Almost half of the respondents still feel unsafe at their department. “A male colleague makes comments about my body. I ignore him as much as I can,” writes one respondent. Employees whose situation has improved say this is mainly the result of intervention from someone at a higher level, a change at management level, or a new contract. One of the respondent writes: “I have a permanent position now, and as a result the imbalance of power has largely disappeared.”
Incompetent leadership
The most cited reason for a socially unsafe working condition is incompetent leadership (37 percent). This is considered a problem especially by older employees. The hierarchical culture (49 percent) and high work pressure (43) also play an important role according to the respondents.
Unions FNV and VAWO find the results “shocking.” They call on the universities to set up an external, independent complaints commission and to appoint an ombudsman/woman. Jan Boersma of FNV: “Currently, universities only have internal complaints commissions, and the existing national complaints commission doesn’t apply to universities. The results of our research clearly show that an external, independent commission is sorely needed.”
Uncomfortable truth
The Dutch Network of Women Professors (LNVH) also published a report on harassment and intimidation today. The LNVH described these practices in Dutch academia as an “uncomfortable truth.” They are the result of cultural and structural factors, and could possibly have disastrous consequences.
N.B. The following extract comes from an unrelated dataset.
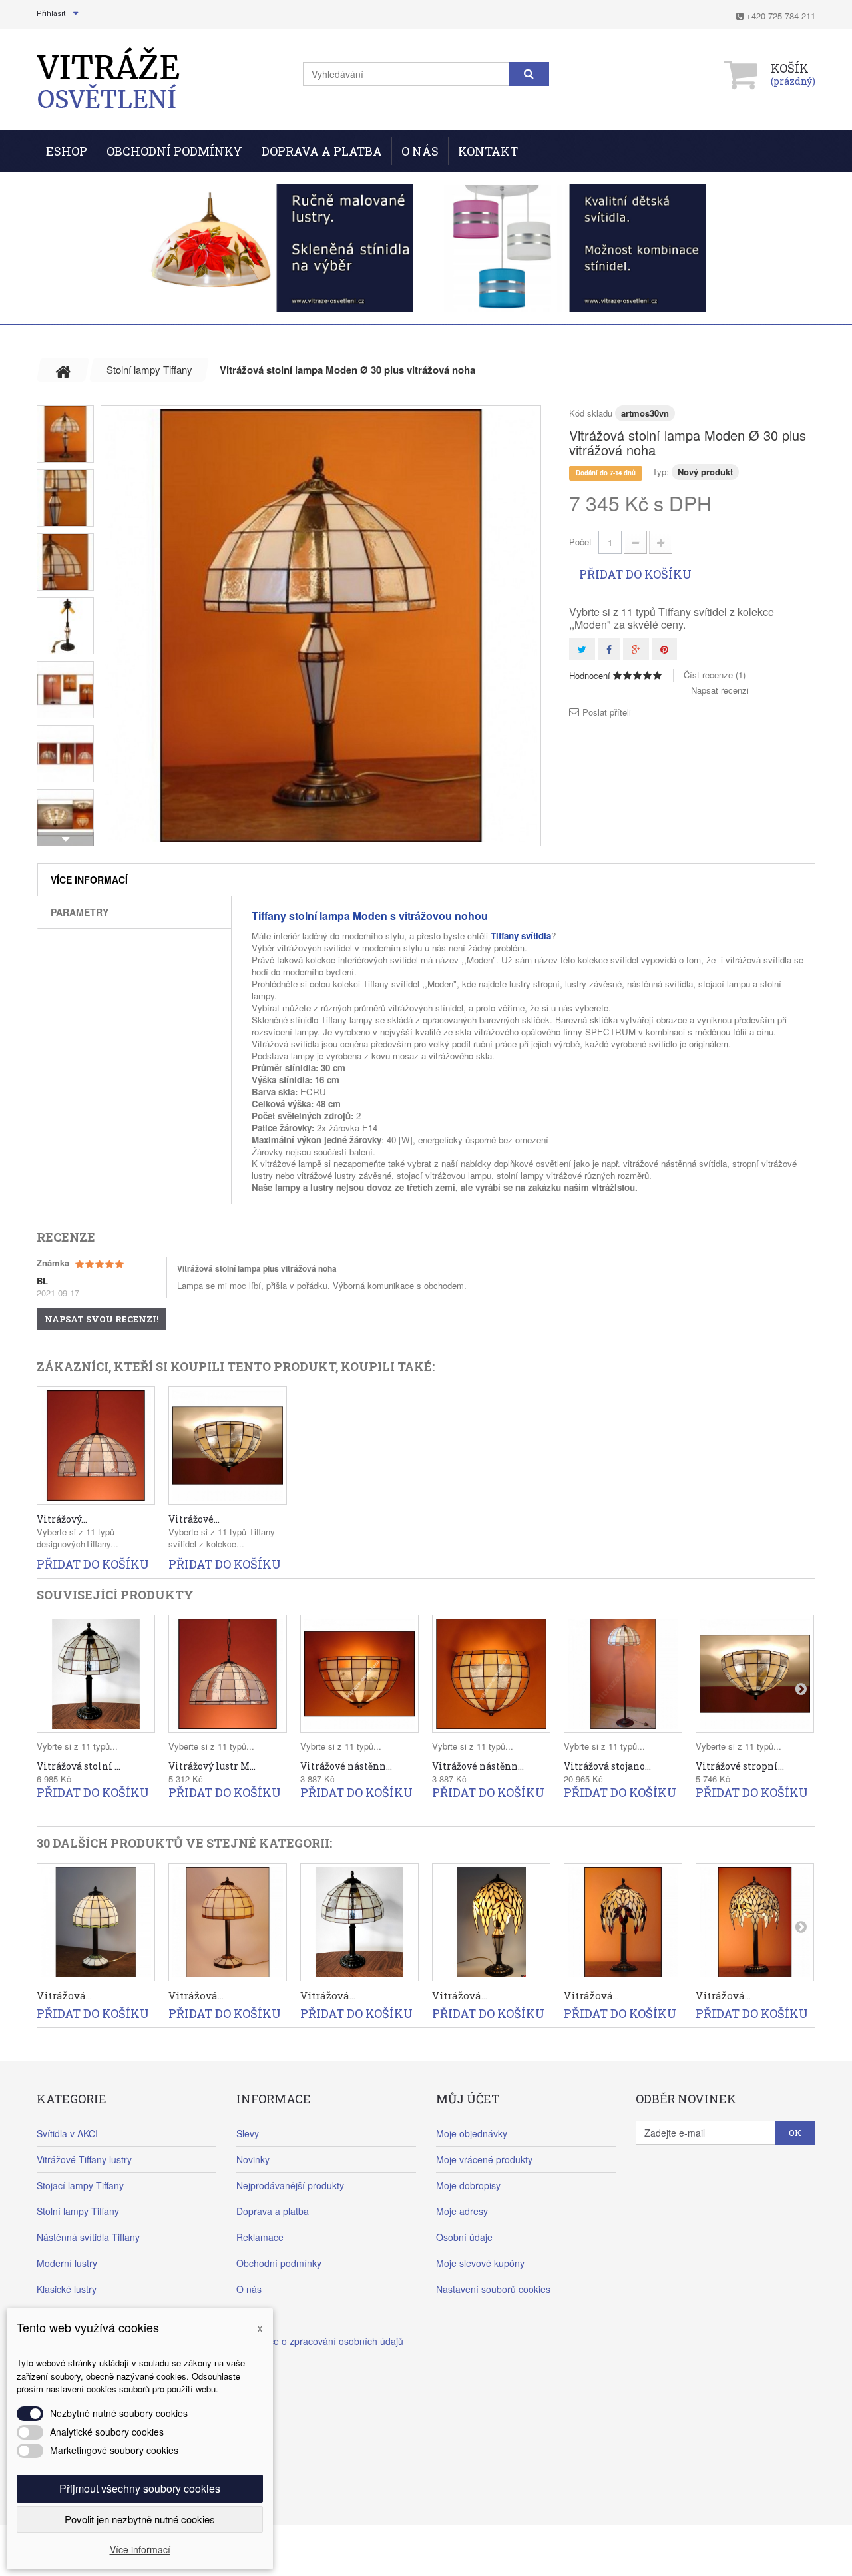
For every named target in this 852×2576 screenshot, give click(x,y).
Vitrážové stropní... (740, 1766)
The research by the LNVH is based on twenty in-depth interviews with female academics and thirty-three written testimonials about experience with harassment. The researchers made a distinction between scientific sabotage, sexual harassment, physical and verbal threats, denigration, exclusion, and problematizing special needs.
The hierarchical nature of academia, the highly competitive and individualistic culture, the inadequate responses to incidents of harassment, and the self-silencing (forced or not) of victims can easily create situations of misconduct and intimidation that are insufficiently addressed, or not addressed at all.
Starting point
The report is explicitly meant as a starting point for more elaborate and extensive research. The LNVH calls on universities to enforce an explicit zero-tolerance policy and to make the procedure for raising the issue of harassment easier, more transparent and more effective. This has to eventually lead to a cultural shift in academia.
The Association of Universities in the Netherlands (VSNU) takes the signals and recommendations “very seriously,” says chairman Pieter Duisenberg. “The university has to be a safe environment for its employees, and every type of inappropriate behavior is unacceptable.”